EXERCISE INSTRUCTIONS | In the menopause support article below, reproduce the passage starting with "Why Support Matters" and going on through "instead of judgment.", with "backbone" changed to "pillar".

PASSAGE PROVIDED |
■ ■ ■ ■
Understanding Perimenopause & Menopause: How South Asian Families and Friends Can Offer Support
Menopause isn’t just a personal journey – in South Asian culture, where family is central and collective responsibility is the norm, it becomes a shared experience. It affects not only the woman going through it, but her partner, children, siblings, in-laws, and wider community. And yet, in so many households, menopause is shrouded in silence – seen as something shameful, embarrassing, or simply not spoken about.
But the truth is, South Asian women need more support than ever during this stage of life, not just from doctors, but from the people closest to them. They need to be heard, seen, and held – not dismissed or told to “just get on with it.”
Whether it’s your mum, wife, sister, daughter, aunt, or friend going through perimenopause or menopause, your understanding can profoundly impact her well-being. She may be carrying a heavy emotional load behind her warm smile, managing physical discomfort, emotional shifts, cultural expectations, and generational silence all at once.

What Happens During Perimenopause & Menopause?
Perimenopause is the transitional phase that can start as early as the late 30s or early 40s. Hormones like oestrogen and progesterone begin to fluctuate, triggering a variety of symptoms:
- Hot flushes, night sweats & disrupted sleep
- Mood swings, anxiety & irritability
- Brain fog, forgetfulness & fatigue
- Joint pain, low libido & vaginal dryness
- Weight gain, bloating & skin changes
Menopause is diagnosed when a woman hasn’t had a period for 12 consecutive months. But the symptoms don’t suddenly disappear – for many women, they continue well into their 50s and beyond.
These changes aren’t just physical – they can deeply affect a woman’s sense of self. She might feel like she’s losing control of her body, her mind, or her identity. Especially in our culture, where women are expected to keep giving without complaint, this journey can feel incredibly isolating.
Why Support Matters – Especially in South Asian Families
In South Asian households, women are often the emotional and physical backbone, caring for children, managing homes, supporting extended family, and sometimes also working full-time. So when she’s going through menopause, she may still feel the pressure to carry on as normal.
But without emotional and practical support, she may suffer in silence, internalising stress, shame or guilt – all of which can worsen her symptoms.
Understanding menopause and offering compassion can be a turning point for her health, her relationships, and her sense of belonging.
How You Can Be Supportive
1. Educate Yourself
If you grew up in a home where menopause was never discussed, start by learning. Understanding her experience helps you show up with empathy instead of judgment.
- Read about menopause from trusted sources
- Listen to midlife podcasts (especially by South Asian voices)
- Ask her how she’s feeling and if there’s anything she needs
2. Listen Without Dismissing Her Feelings
She’s not “overreacting” or “being moody.” Her hormones are changing, and so is her world.
Say things like:
- “I don’t fully understand, but I want to learn.”
- “I’m here for you – whatever you need.”
- “Tell me how I can support you today.”
Avoid saying:
- “It’s just part of ageing.”
- “You’re acting hormonal.”
- “You should be used to this by now.”
3. Be Patient & Kind
Mood swings, forgetfulness, or withdrawal are not her fault. Be patient if she snaps or zones out. Instead of reacting, show her gentleness.
■ ■ ■ ■
EXTRACTED MATERIAL |

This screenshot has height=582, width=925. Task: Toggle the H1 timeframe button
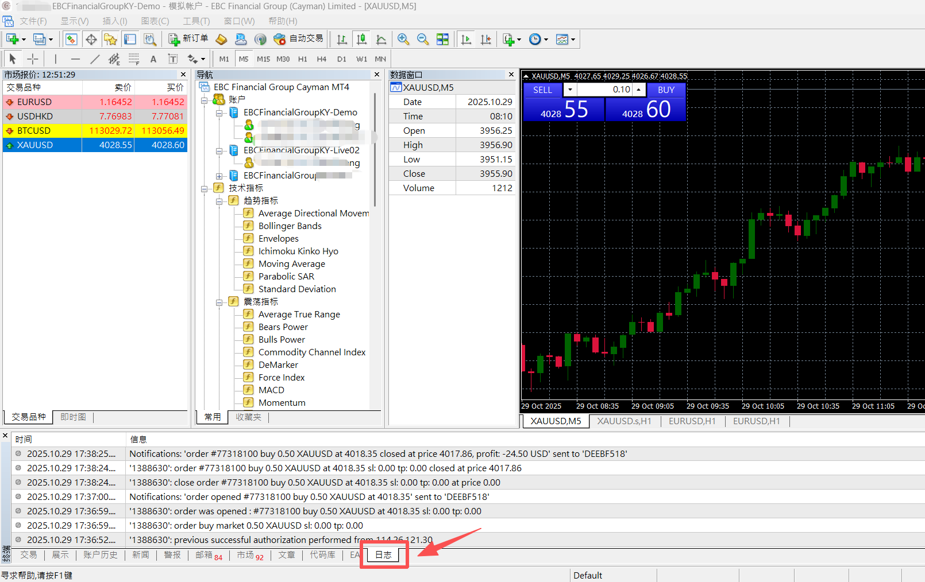(x=303, y=59)
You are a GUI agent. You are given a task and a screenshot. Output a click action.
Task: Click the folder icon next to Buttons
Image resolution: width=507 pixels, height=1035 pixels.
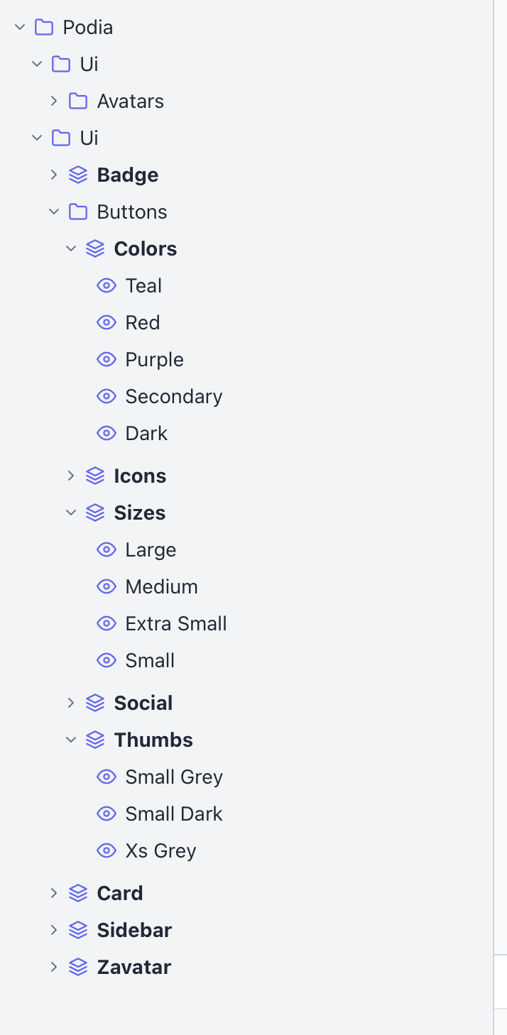pyautogui.click(x=78, y=211)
■ ■ ■ ■
EXPECTED ANSWER |
Why Support Matters – Especially in South Asian Families
In South Asian households, women are often the emotional and physical pillar, caring for children, managing homes, supporting extended family, and sometimes also working full-time. So when she’s going through menopause, she may still feel the pressure to carry on as normal.
But without emotional and practical support, she may suffer in silence, internalising stress, shame or guilt – all of which can worsen her symptoms.
Understanding menopause and offering compassion can be a turning point for her health, her relationships, and her sense of belonging.
How You Can Be Supportive
1. Educate Yourself
If you grew up in a home where menopause was never discussed, start by learning. Understanding her experience helps you show up with empathy instead of judgment.